Site icon JONATHAN TURLEY

Cover-Up or Frame-Up? How the Democratic Epstein Releases are a Classic Example of False Light

Many years ago, as a law student, I had the honor of working with the great prosecutor William J. Kunkle Jr., who put away John Wayne Gacy. I was a young intern at the litigation firm of Phelan, Pope & John and loved listening to Bill’s stories about his famous cases. I even had to take a couple of calls from Gacy from prison when Bill was out. (I was asked to write down everything that he would say in the routine calls. On one call, Gacy told me, “Tell Bill he was wrong. I was not guilty of homicide. I was guilty of running an indoor funeral parlor without a license.”). One story of Bill’s came to mind last night when Democrats released their latest tranche of “bombshell” photos from the Epstein files to suggest that Trump is implicated in the scandal.

Bill told me how he would stage the trial room to maximize impact on the jury. In the Gacy trial, he was allowed to create an exhibit showing the pictures of the victims. He knew that defense counsel would not want the faces staring at the jury throughout the trial. So he made the exhibit so large that it would be difficult to move and waited for the defense to insist that the pictures themselves be removed. When they did so, they found that each picture was attached to the board by Bill with large red tape. Throughout the trial, the jurors stared at each name with a large red X beneath it. It was better than the pictures themselves.

Bill’s story came to mind yesterday when the Democrats released the photos from the Epstein files.

The White House accused Democrats on the House Committee on Oversight and Government Reform of spreading a “false narrative” with photos. It is more of an effort to create “false light,” a term from tort law where true photos are presented in a misleading and harmful way.

The photos of Trump show women with their faces obscured as “possible” victims of human trafficking with underaged girls. (The New York Post posted the unredacted picture, which actually came from an entirely unrelated event in Hawaii and was previously published with all of the faces shown).

Even a photo with a single woman on what appears to be a plane is blacked out. There is no context offered, but the blacked-out faces suggest that these women have to be protected as possible victims.

It has the same effect as Kunkle’s Xs.

However, the real question of false light is the inclusion with the other photos selected for release. The Democrats included pictures of sex toys, novelty condom boxes with Trump’s face (saying “I’m Huuuge”) and even Epstein in a bathtub.

The combination is meant to make the other photos seem more sinister, even though we have no information on where they were taken or who the women are in the images. Just Xs.

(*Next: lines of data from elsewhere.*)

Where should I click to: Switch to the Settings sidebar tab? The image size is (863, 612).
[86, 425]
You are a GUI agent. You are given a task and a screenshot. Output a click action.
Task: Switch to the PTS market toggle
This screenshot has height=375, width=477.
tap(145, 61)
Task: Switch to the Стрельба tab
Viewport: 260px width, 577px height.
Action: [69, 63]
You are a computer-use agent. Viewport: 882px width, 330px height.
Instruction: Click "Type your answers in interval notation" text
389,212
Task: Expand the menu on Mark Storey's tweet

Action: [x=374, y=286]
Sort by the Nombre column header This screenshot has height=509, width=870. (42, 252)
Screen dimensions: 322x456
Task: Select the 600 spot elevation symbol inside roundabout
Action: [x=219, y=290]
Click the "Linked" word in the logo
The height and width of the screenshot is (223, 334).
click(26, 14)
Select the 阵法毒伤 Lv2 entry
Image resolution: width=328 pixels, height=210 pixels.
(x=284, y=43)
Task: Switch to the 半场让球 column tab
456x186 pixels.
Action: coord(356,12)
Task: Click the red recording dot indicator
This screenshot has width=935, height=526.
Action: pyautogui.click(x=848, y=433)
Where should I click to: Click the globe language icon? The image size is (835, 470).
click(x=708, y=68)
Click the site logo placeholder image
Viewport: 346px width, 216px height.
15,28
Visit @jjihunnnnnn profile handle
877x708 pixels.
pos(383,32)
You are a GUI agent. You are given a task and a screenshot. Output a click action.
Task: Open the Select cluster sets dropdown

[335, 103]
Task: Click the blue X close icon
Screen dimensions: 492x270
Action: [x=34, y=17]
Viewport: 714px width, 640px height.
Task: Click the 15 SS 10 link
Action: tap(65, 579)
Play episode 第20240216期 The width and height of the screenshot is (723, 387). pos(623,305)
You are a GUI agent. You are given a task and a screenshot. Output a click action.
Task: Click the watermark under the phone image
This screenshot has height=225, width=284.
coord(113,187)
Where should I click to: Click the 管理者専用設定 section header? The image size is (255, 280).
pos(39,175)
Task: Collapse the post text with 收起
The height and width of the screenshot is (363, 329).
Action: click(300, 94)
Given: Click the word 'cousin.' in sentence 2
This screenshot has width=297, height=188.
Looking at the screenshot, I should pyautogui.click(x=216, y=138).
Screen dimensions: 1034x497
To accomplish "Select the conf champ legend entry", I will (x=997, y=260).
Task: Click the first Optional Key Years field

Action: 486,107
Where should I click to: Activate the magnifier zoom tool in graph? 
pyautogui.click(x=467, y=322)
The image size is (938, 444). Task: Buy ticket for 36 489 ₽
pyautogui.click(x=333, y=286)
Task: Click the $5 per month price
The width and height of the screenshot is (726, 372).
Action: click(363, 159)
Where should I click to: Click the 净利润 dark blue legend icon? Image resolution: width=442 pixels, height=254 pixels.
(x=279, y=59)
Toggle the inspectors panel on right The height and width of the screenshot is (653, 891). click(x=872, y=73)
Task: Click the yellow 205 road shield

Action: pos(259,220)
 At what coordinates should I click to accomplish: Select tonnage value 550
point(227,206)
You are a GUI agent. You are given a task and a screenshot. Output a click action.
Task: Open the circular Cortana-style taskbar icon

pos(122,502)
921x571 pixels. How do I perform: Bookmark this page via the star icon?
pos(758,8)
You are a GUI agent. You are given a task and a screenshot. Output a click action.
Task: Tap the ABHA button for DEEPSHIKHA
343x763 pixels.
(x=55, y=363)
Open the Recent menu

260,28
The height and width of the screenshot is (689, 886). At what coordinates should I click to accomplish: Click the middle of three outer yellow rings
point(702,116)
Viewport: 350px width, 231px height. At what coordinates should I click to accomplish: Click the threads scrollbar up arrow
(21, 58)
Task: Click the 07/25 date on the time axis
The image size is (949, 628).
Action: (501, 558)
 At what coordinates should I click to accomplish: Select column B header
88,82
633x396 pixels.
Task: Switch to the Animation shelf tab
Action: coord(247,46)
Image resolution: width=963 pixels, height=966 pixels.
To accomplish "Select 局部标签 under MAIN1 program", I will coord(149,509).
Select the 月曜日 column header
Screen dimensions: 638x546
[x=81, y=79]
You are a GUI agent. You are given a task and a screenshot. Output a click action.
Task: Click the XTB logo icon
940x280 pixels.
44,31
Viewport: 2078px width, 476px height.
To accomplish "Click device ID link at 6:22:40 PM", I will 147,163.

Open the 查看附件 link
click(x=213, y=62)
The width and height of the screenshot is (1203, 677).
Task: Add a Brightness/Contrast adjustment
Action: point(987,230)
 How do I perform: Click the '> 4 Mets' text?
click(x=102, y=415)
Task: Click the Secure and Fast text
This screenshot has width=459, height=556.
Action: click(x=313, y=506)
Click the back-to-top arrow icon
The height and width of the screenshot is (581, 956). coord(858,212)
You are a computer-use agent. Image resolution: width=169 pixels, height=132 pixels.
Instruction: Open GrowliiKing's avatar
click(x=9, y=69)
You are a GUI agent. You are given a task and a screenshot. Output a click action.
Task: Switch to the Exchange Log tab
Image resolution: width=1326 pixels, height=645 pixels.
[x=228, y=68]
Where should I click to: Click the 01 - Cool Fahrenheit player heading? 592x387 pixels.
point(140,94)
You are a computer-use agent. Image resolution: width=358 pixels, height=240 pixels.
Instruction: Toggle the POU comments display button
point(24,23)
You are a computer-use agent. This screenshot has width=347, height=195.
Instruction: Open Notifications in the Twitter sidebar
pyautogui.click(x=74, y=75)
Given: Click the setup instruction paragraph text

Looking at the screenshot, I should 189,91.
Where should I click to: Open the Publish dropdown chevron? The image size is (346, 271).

Trump is not alone in the framing of such photos. The release included a previously public photo of Harvard Professor Alan Dershowitz simply meeting with Epstein, who is wearing a Harvard sweatshirt. There is no information on when or where it was taken. (Epstein was a major donor to Harvard, and Dershowitz was a Harvard professor as well as someone who served as counsel to Epstein).

The Democrats have long despised Dershowitz, a liberal who broke ranks with the party and represented Trump in his impeachment. Now, he is included with the photos of condoms and Epstein in a bath.